→ Data records:

┏━━

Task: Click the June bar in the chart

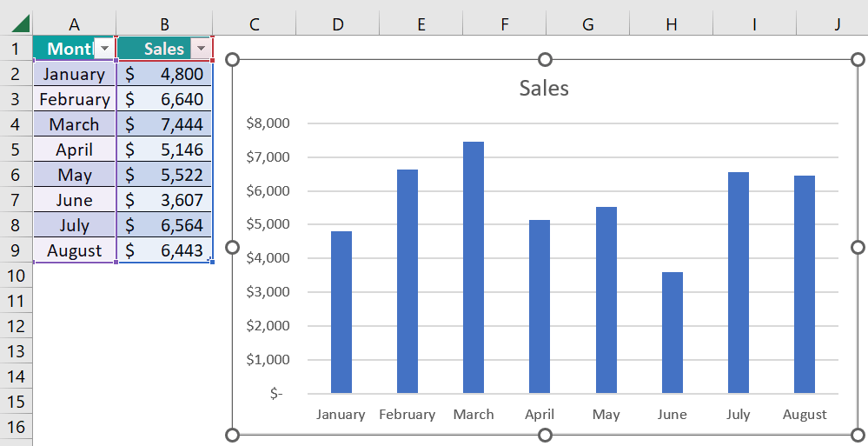Action: 673,333
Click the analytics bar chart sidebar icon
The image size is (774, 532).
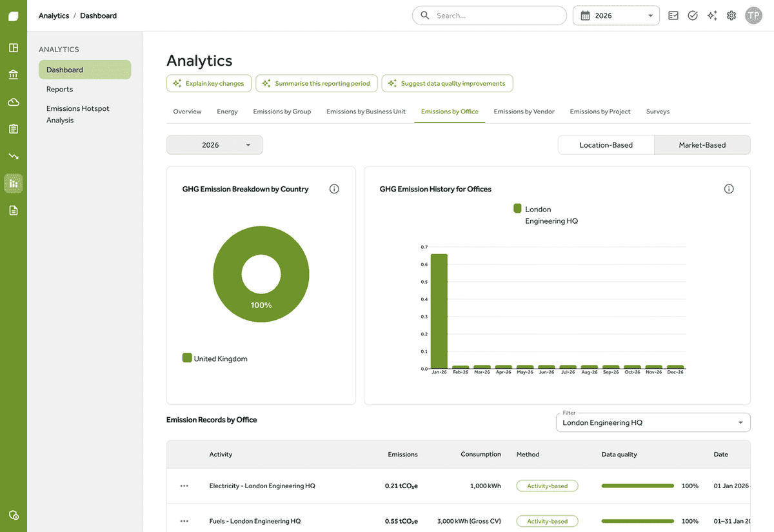tap(14, 184)
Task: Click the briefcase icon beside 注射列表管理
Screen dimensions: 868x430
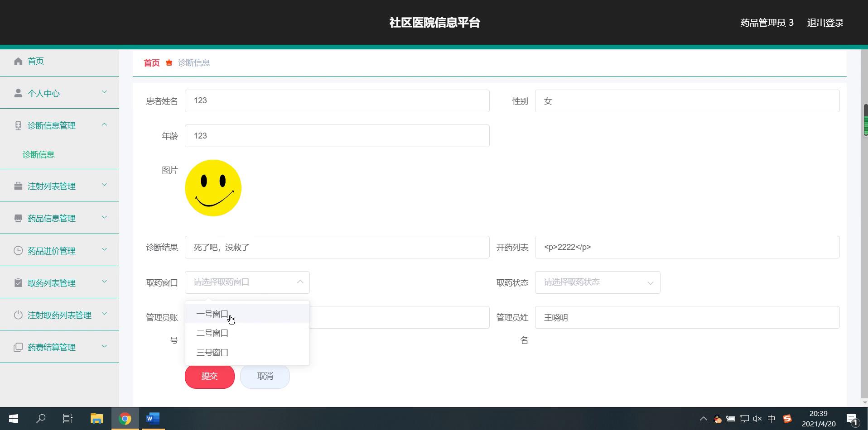Action: coord(18,186)
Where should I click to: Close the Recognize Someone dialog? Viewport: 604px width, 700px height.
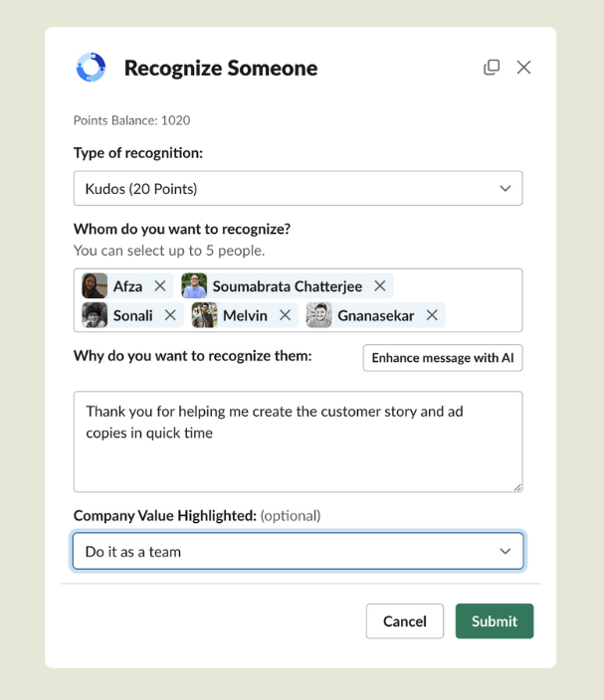click(x=523, y=68)
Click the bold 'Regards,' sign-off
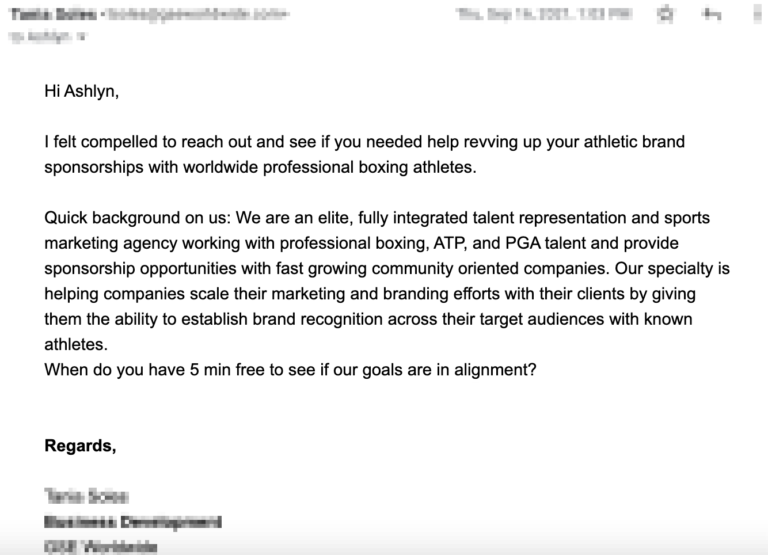The image size is (768, 555). coord(80,445)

┗━━

→ What is needed: Write out all the material above exactly, with no image carried over.

→ Result below:
Task: Click the June bar in the chart

Action: 673,333
Click the analytics bar chart sidebar icon
The image size is (774, 532).
tap(14, 184)
Task: Click the briefcase icon beside 注射列表管理
Screen dimensions: 868x430
Action: coord(18,186)
Where should I click to: Close the Recognize Someone dialog? Viewport: 604px width, 700px height.
click(x=523, y=68)
Click the bold 'Regards,' sign-off
The image size is (768, 555). coord(80,445)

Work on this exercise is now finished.